For at least the supra provided reasons, claims 1-22 are rejected under 35 U.S.C. 101 as being directed to non-statutory subject matter. 

  Claim Rejections - 35 USC § 102
6.	The following is a quotation of the appropriate paragraphs of 35 U.S.C. 102 that form the basis for the rejections under this section made in this Office action:
A person shall be entitled to a patent unless –

(a)(2) the claimed invention was described in a patent issued under section 151, or in an application for patent published or deemed published under section 122(b), in which the patent or application, as the case may be, names another inventor and was effectively filed before the effective filing date of the claimed invention.

7.	Claims 1, 4-6, 8, 11, 14-16, 18 are rejected under 35 U.S.C. 102(a) (2) as being anticipated by Alameh et al. (US 2020/0160857 A1.) 

	With respect to Claim 1, Alameh et al. disclose 
 	An electronic apparatus comprising: 
 	a microphone (Alameh et al. [0050] the one or more microphones 309); 
 	a camera (Alameh et al. [0062] The imaging system 312 can include an imager.

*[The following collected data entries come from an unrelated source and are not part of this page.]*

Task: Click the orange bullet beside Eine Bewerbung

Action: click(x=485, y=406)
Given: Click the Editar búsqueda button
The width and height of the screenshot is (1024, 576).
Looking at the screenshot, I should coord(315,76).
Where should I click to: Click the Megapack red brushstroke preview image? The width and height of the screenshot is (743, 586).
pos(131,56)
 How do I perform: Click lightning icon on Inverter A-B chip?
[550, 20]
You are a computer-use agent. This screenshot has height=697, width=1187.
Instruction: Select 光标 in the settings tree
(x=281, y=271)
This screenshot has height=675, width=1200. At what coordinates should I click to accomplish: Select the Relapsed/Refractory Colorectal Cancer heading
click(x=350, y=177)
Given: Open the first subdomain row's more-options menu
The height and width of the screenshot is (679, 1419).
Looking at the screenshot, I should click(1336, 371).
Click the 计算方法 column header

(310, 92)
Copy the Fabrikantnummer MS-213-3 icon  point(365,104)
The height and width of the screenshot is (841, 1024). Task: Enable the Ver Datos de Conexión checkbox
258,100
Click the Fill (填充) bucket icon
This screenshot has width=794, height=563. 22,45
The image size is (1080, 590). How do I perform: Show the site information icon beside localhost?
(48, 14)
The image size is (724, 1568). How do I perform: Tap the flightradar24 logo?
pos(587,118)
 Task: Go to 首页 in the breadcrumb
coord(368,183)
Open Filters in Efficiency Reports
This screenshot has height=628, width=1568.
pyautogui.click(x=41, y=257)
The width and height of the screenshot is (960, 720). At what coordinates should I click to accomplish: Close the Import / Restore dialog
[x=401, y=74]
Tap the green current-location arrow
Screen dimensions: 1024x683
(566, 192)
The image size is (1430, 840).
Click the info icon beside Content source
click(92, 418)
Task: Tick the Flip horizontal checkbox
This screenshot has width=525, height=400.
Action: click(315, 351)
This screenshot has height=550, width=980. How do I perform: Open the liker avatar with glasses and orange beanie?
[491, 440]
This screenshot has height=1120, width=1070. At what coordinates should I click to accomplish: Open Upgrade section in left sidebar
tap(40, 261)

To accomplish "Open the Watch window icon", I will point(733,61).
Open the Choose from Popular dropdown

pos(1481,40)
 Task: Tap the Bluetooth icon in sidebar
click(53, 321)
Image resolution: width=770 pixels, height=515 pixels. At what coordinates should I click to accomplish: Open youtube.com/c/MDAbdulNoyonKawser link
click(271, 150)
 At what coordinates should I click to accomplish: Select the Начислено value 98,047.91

In one embodiment, the imager comprises a two-dimensional imager configured to receive at least one image of an environment of the electronic device 300. In one embodiment, the imager comprises a two-dimensional Red-Green-Blue (RGB) imager. In another embodiment, the imager comprises an infrared imager. Other types of imagers will be obvious to those of ordinary skill in the art having the benefit of this disclosure, see paragraphs [0040, 0063-0065]); 
 	a memory configured to store at least one command; and at least one processor configured to be connected to the microphone, the camera, and the memory and control the electronic apparatus, wherein the at least one processor is further configured, by executing the at least one command (Alameh et al. Fig. 3 elements 314, 304, 312, see paragraph [0045]), to: 
 	based on a first user voice being input by a user, obtain and provide a response to the first user voice (Alameh et al. Fig. 2 elements 201-204 Receive process initiation command as voice input, Extract identifying characteristics from received voice input, Store voice print reference in memory as “initiation voice” and Initiate process in response to process initiation command),  
 	based on an audio signal including a voice being input while the response to the first user voice is being provided, analyze an image captured by the camera and determine whether there is a second user voice uttered by the user in the audio signal (Alameh et al. [0072] In one embodiment, the identification system 313 determines from whom audio input 318,319 is received, and whether the first audio input 318 is received from the same person as the second audio input 319, by capturing one or more of images with the imager or depth scans with the depth scanner to detect lip movements as the audio input 318 is received. Illustrating by example, when the electronic device 300 receives the audio input 318, the imager system 312 can monitor persons within the environment of the electronic device 300 to determine who is speaking. When later voice input 319 is received, the imager system 312 can perform a similar operation to determine whether the person delivering audio input 319 is the same person that delivered audio input 318, see paragraph [0076]), and 
 	based on determining that the second user voice uttered by the user is in the audio signal, stop the providing of the response to the first user voice and obtain and provide a response to the second user voice (Alameh et al. Abstract The one or more sensors receive a first audio input defining a process initiation command and initiate, in response to the process initiation command, a process. Thereafter, the one or more sensors receive a second audio input defining a process cessation command. The one or more processors determine whether one or more substantially matching audio characteristics are present in both the first audio input and the second audio input...Where they are present, the one or more processors cease the process in response to the process cessation command, [0023] when a user starts an action with the electronic device by way of a voice command, the same user—and only the same user—can stop the action or change the action while is continuing, [0026] only the person delivering the process initiation command could, successfully, deliver a process cessation command causing the process to stop. If one or more audio characteristics from the process initiation command fail to sufficiently match audio characteristics from the process cessation command, in one or more embodiments one or more processors of the electronic device will ignore the process cessation command. Advantageously, while anyone can use an electronic device to start a process in one or more embodiments, only the person who started the process can stop it, [0028] only that person who started the process or action can stop or change it, [0038] Where decision 208 determines one or more substantially matching audio characteristics (or voice prints) are present in both the first audio input received at step 201 and the second audio input received at step 205, the method moves to step 209 which can comprise executing, with the one or more processors of the electronic device, the process control command identified at step 205. Where the process control command comprises a process cessation command, step 209 can comprise ceasing the process in response to the process cessation command. Similarly, where the process control command comprises a process modification command, step 209 can comprise modifying the process, e.g., adjusting volume, brightness, content selection, and so forth, in response to the process cessation command.)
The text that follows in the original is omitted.